Assim, por exemplo, Noah Smith que está longe de ser um analista radical, mas antes bastante moderado, não tem dúvidas em classificar o novo status quo em três pontos, cada qual o mais virulento: “(1) Está agora claro que os EUA escolheram um conjunto de leaders que são profundamente imorais e relativamente aos quais não podemos esperar que obedeçam a quaisquer normas de decência comum; (2) a política externa americana mudou dramaticamente desde 1945 até 2024; os EUA são agora efetivamente um estado gangster (o bold é da minha responsabilidade); (3) o encontro de Trump com Zelensky enfatiza também como a administração americana é desajeitada e como já começou a cometer erros”.
O Economist retoma essa agressividade, quando considera que o novo sistema de governação mundial povoado de diferentes Don Corleones assenta numa nova hierarquia da qual os EUA são o número 1, com uma nova sinergia entre o poder de Estado e o mundo dos negócios. A velha distinção que muita da esquerda em Portugal ignorou, entre “pró-market” e “pró-business”, não compreendendo que se pode ser “pró-market” sem ser necessariamente “pró-business” está agora totalmente esmagada com a situação em que o poder se confunde com o mundo dos negócios mais ou menos gangsteriano.
Teresa de Sousa, com a sua lucidez analítica, compreendeu bem o momento e assina uma crónica no Público com uma subtil relação entre o mundo do Padrinho e o que reina hoje na Casa Branca.
Poderíamos prolongar esta análise destacando outras dimensões como a ameaça às liberdades individuais, sobretudo na linha que Matthew Iglesias desenvolve acertadamente de saber se “é possível manter princípios como a liberdade individual e os mercados livres sem um compromisso de respeito pela lei e Estado de Direito”.

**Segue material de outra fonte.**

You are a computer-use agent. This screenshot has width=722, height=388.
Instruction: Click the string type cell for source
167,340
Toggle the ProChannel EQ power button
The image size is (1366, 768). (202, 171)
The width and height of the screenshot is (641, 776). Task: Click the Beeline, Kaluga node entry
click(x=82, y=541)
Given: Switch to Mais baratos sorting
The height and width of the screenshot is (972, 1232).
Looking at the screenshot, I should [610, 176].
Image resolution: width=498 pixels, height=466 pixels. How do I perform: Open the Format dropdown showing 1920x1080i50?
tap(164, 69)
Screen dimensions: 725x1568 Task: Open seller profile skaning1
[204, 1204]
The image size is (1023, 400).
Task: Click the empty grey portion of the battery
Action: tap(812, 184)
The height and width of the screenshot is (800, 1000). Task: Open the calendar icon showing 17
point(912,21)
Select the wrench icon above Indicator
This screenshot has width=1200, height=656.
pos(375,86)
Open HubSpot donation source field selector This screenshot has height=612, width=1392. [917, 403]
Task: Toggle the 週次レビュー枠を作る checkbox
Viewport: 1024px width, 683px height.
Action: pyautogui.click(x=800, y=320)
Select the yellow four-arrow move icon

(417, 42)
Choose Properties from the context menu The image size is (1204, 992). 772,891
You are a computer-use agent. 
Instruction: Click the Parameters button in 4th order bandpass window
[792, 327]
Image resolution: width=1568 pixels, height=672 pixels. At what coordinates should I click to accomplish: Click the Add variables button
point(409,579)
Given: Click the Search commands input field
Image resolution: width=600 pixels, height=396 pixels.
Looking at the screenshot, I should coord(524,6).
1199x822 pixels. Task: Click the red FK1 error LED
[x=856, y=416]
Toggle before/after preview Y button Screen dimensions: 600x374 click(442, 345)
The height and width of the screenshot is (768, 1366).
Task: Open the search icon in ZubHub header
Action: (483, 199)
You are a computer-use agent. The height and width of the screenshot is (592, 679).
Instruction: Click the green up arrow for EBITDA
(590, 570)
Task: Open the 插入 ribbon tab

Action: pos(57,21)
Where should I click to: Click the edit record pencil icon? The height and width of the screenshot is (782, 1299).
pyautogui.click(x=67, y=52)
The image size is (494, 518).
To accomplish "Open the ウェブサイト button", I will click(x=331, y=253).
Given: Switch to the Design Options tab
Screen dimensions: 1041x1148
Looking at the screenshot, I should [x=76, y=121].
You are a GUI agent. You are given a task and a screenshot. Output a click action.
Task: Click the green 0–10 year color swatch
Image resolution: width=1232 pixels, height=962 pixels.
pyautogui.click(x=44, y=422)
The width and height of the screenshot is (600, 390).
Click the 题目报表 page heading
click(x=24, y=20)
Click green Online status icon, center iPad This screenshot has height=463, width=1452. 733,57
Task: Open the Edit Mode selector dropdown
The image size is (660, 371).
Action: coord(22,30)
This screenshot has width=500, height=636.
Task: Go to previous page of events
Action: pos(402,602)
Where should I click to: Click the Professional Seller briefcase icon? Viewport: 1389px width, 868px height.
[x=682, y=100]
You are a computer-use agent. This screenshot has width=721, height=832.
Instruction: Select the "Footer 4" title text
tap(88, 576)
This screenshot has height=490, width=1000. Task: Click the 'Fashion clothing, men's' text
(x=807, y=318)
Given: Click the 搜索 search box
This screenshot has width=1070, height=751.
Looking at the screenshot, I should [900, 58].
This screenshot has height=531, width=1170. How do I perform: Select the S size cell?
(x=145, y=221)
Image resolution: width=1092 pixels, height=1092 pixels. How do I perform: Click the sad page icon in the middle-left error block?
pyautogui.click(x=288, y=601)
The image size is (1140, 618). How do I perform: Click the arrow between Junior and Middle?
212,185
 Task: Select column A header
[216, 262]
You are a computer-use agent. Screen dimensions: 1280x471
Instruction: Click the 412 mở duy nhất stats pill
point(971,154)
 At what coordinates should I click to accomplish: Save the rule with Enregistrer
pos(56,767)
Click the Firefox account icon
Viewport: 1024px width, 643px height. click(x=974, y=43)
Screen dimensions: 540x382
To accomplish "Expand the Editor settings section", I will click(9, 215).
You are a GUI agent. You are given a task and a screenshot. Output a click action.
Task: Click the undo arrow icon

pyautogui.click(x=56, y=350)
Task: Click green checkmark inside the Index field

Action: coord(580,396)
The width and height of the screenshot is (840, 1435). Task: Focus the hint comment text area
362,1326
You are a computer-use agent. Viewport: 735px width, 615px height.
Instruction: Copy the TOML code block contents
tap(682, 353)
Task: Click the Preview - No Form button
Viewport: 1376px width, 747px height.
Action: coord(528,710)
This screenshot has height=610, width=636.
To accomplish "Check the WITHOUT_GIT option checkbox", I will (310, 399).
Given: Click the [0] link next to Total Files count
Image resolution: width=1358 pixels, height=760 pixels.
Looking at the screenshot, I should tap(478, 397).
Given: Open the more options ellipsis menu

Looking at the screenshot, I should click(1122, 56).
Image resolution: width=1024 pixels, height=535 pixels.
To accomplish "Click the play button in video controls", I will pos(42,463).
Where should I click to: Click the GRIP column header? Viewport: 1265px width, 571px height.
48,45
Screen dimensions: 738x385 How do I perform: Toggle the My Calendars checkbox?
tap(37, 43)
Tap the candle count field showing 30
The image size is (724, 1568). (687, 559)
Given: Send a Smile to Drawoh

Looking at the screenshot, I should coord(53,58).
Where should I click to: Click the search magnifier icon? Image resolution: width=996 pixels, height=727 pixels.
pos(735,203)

Ou seja, demorou algum tempo, mas a linguagem e a inibição começaram finalmente a desprender-se. E aos que continuam teimosa e ingenuamente a acreditar que tudo isto será circunstancial e a desvanecer-se, alerto para que o gangsterismo tem mecanismos de reprodução do poder que o podem dilatar generosamente no tempo. A história americana é relativamente recente, mas existe ainda memória da prática desse modelo de organização social e para os que tenham lapsos da memória há sempre a possibilidade de rever a saga do Padrinho de Francis Ford Coppola.
Nota complementar
Estou estupefacto com uma certa esquerda portuguesa que sempre considerou o imperialismo americano como o principal inimigo e que agora está tontamente boquiaberta com o gangsterismo americano, claramente inibida no seu entendimento.